My dash in the 2018 Hyundai Elantra adjust based on ambient light level. There is a light sensor in the center of the dash all of the way forward so that it's right under the bottom of the windshield. It gives it enough light, but puts it mostly out of the view of the driver and passengers.

Quote from Scawen :Here's a reference to an LED display (not for cars) with an auto-adjustment.
http://www.colorlight-led.com/new/led-display-brightness-adjustment.html

EDIT: A youtube video reference for self-adjusting traffic lights
https://www.youtube.com/watch?v=vmb1vxUFmwI

I wish we had adjustable traffic lights in America. There is an unlit state road in New York where in the dead of night the VTL (Vehicle Traffic Light) is absolutely blinding, to the point where you can not see past the traffic light itself. It completely floods the area with it's own light, it's so bight it illuminates the air particles, making it impossible to see past it. The speed limit for that road is 55 miles an hour.
Quote from MandulAA :I recreated the red pixels on my GTX 1060 3GB... I saw some strange flicker on the railings on the right as well, while the camera was stable and I didn't move it...

Thanks for the test. In free view mode the camera continues to move tiny amounts because of the camera smoothing system, so this can cause flicker if there's something prone to flickering in the view. I see on some of the railings what looks like a missing line that is sensitive to camera positions, which I think is related to unshared edges, probably due to triangle sub-splitting for the vertex lighting system. These artifacts seem to be more common with MSAA. I'm getting a lot of them (apparently missing lines) in the distance (near the red pixels) if I switch smoothly between two stored views (at the /cp locations above).

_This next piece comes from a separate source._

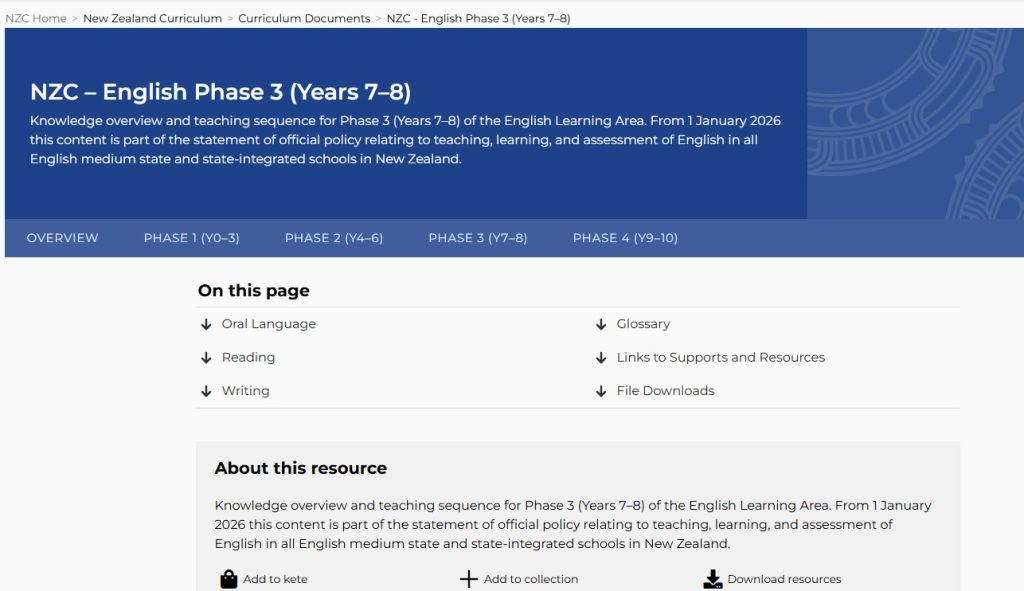Click the arrow beside Links to Supports and Resources
The width and height of the screenshot is (1024, 591).
click(601, 358)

Quote from Rejekt :Seems like that with MSAA pixel shader is ran only once at pixel center and the result is duplicated for all subsamples. So it could be that the pixel center doesn't pass the depth test, but some subsample does and that then proceeds to write the PS results computed with negative z of the pixel center...

Thanks for the info and link. I searched for the centroid semantic mentioned there and learned about the 'centroid interpolation modifier'. In shader model 2 and 3, the modifier can be added to the TEXCOORD semantic.

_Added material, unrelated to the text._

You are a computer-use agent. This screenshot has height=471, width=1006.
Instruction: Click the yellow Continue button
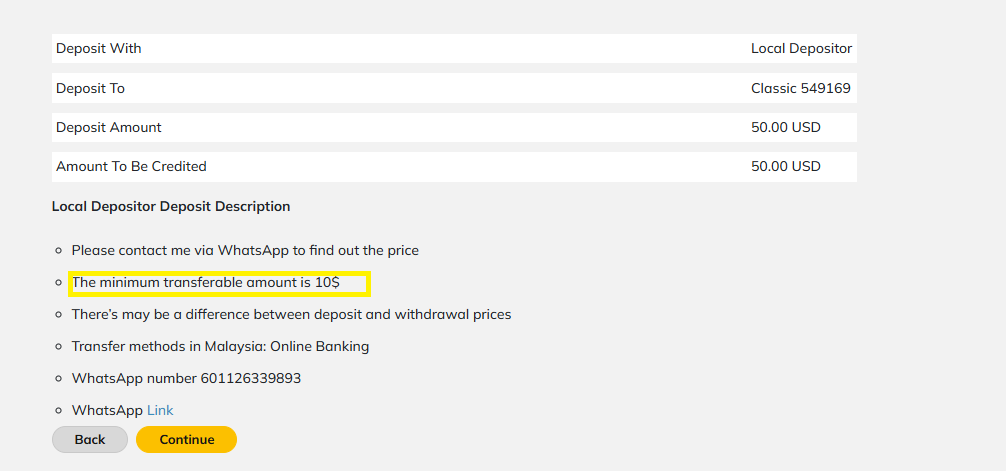(x=187, y=440)
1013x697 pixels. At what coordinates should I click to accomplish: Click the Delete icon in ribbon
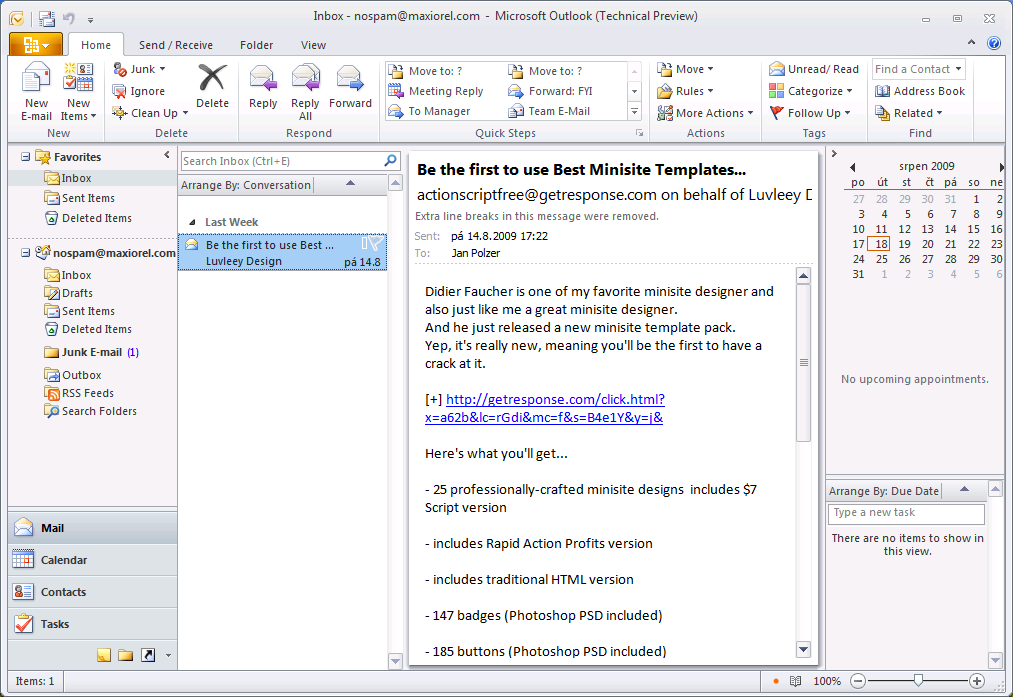212,86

I did that and it made the red pixels disappear!

Exact description: In the VS_OUTPUT structure in the test shaders (pixel and vertex) I changed the line:
float FOGTEST : TEXCOORD1; // TEST
to:
float FOGTEST : TEXCOORD1_centroid; // TEST

So now the value of FOGTEST is calculated at some point within the triangle instead of outside the triangle, so avoiding the extrapolation problem that caused the 'unexpected' values.

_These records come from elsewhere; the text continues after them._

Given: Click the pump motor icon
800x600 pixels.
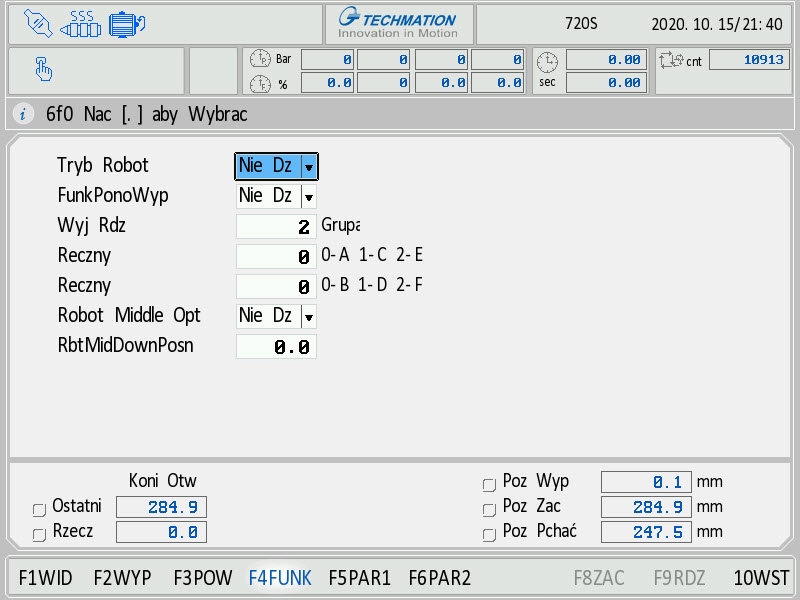Looking at the screenshot, I should pos(127,23).
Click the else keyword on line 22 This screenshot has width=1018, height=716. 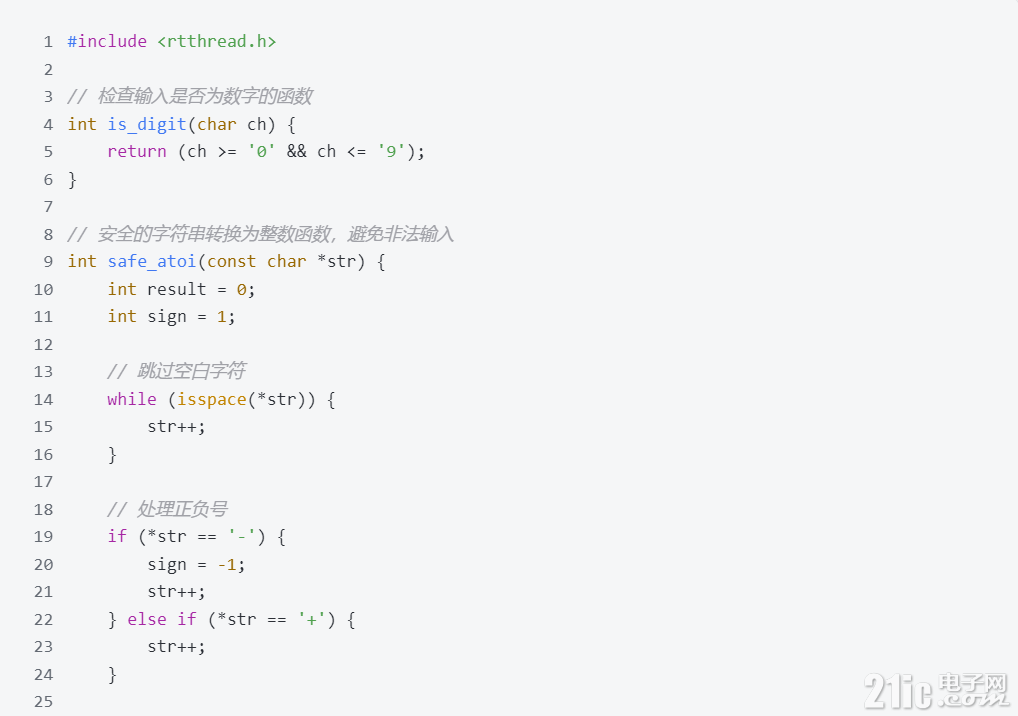point(147,619)
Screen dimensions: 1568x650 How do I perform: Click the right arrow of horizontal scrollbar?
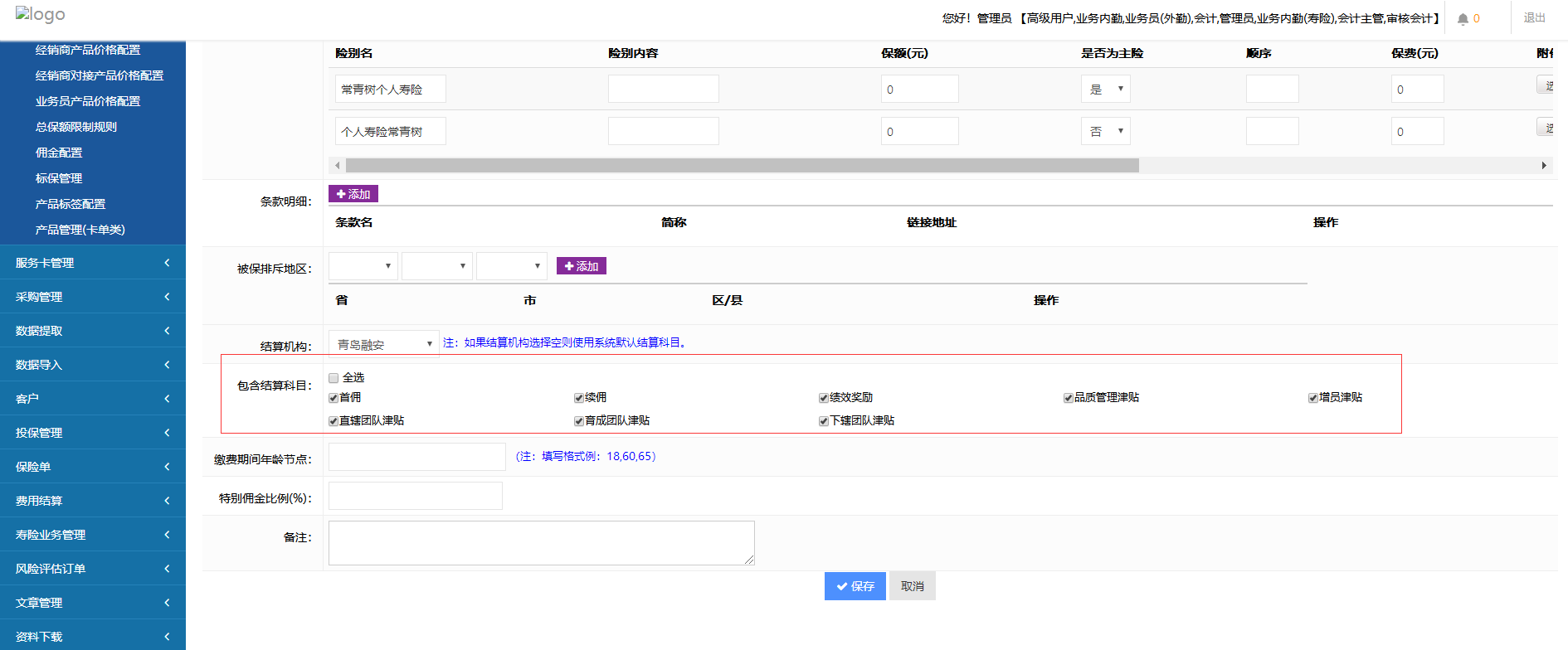(1543, 166)
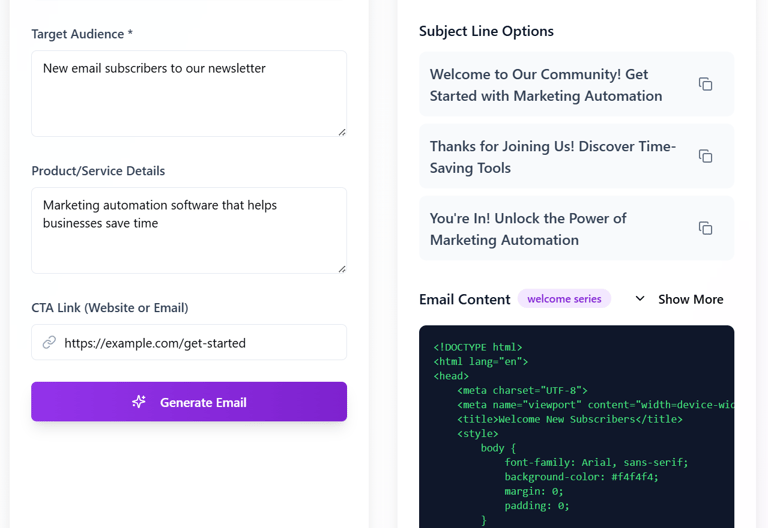Image resolution: width=768 pixels, height=528 pixels.
Task: Select the 'Discover Time-Saving Tools' subject option
Action: point(553,157)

Quote from Dygear :My dash in the 2018 Hyundai Elantra adjust based on ambient light level. There is a light sensor in the center of the dash all of the way forward so that it's right under the bottom of the windshield. It gives it enough light, but puts it mostly out of the view of the driver and passengers.

Thanks, I'm going to try and see if my car has one of these. I know it adjusts the radio volume as I go faster which is conceptually similar. Smile
TIL about centroid sampling. Thanks Rejekt for the link Thumbs up

Now I'm satisfied that we know the real cause of the issue Smile
Btw thanks for the effort to reproduce it on the public build Scawen. Wink

Quote from Scawen :I know it adjusts the radio volume as I go faster which is conceptually similar. Smile

I really miss that feature on my MX-5 Dead banana
Quote from Scawen :Thanks, I'm going to try and see if my car has one of these. I know it adjusts the radio volume as I go faster which is conceptually similar. Smile

Hmm no, a computer regulates this with help of a speed pulse from the CAN bus system.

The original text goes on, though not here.